# Text start
ROME (Reuters) - Students marched through Italian cities on Tuesday in protest against education reforms, blocking roads and railway lines in some of the biggest demonstrations seen in decades.

An Italian student shouts slogans during a protest against various budget cuts the government has implemented, in Rome November 30, 2010. REUTERS/Alessandro Bianchi

The students, who last week occupied tourist sites around the country including the Leaning Tower of Pisa and the Colosseum, have vowed to block proposed changes by Education Minister Mariastella Gelmini.

The reforms -- which include spending cuts and set time limits on research -- were approved by the lower house of parliament on Tuesday and now move to the Senate for approval.

Thousands of students streamed through central Rome, chanting and waving banners bearing slogans such as “education is on its knees” and threw eggs, vegetables, bottles and fireworks toward parliament.

They later blocked streets and stormed railway stations and lay down on the tracks, disrupting train services.

Scuffles with police broke out when protesters tried to approach parliament. Similar protests in other cities also led to tension with police.
# Text end
**Written request 1:** Please find every line in the rows that contains the word "target" and copy each one.
The article about the Italian student protests and the rows below it are unrelated.
# Working data start
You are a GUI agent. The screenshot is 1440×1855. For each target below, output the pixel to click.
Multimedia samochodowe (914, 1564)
# Working data end
# Working data start
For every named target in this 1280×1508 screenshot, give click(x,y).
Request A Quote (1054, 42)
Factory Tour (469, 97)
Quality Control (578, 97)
# Working data end
**Written request 2:** Reproduce the part of the article about the Italian student protests that starts at "ROME (Reuters) - Students" and ends at "Senate for approval.", keeping every word unchanged.

**Reply 1:**
You are a GUI agent. The screenshot is 1440×1855. For each target below, output the pixel to click.
For every named target in this 1280×1508 screenshot, give click(x,y).

**Reply 2:**
ROME (Reuters) - Students marched through Italian cities on Tuesday in protest against education reforms, blocking roads and railway lines in some of the biggest demonstrations seen in decades.

An Italian student shouts slogans during a protest against various budget cuts the government has implemented, in Rome November 30, 2010. REUTERS/Alessandro Bianchi

The students, who last week occupied tourist sites around the country including the Leaning Tower of Pisa and the Colosseum, have vowed to block proposed changes by Education Minister Mariastella Gelmini.

The reforms -- which include spending cuts and set time limits on research -- were approved by the lower house of parliament on Tuesday and now move to the Senate for approval.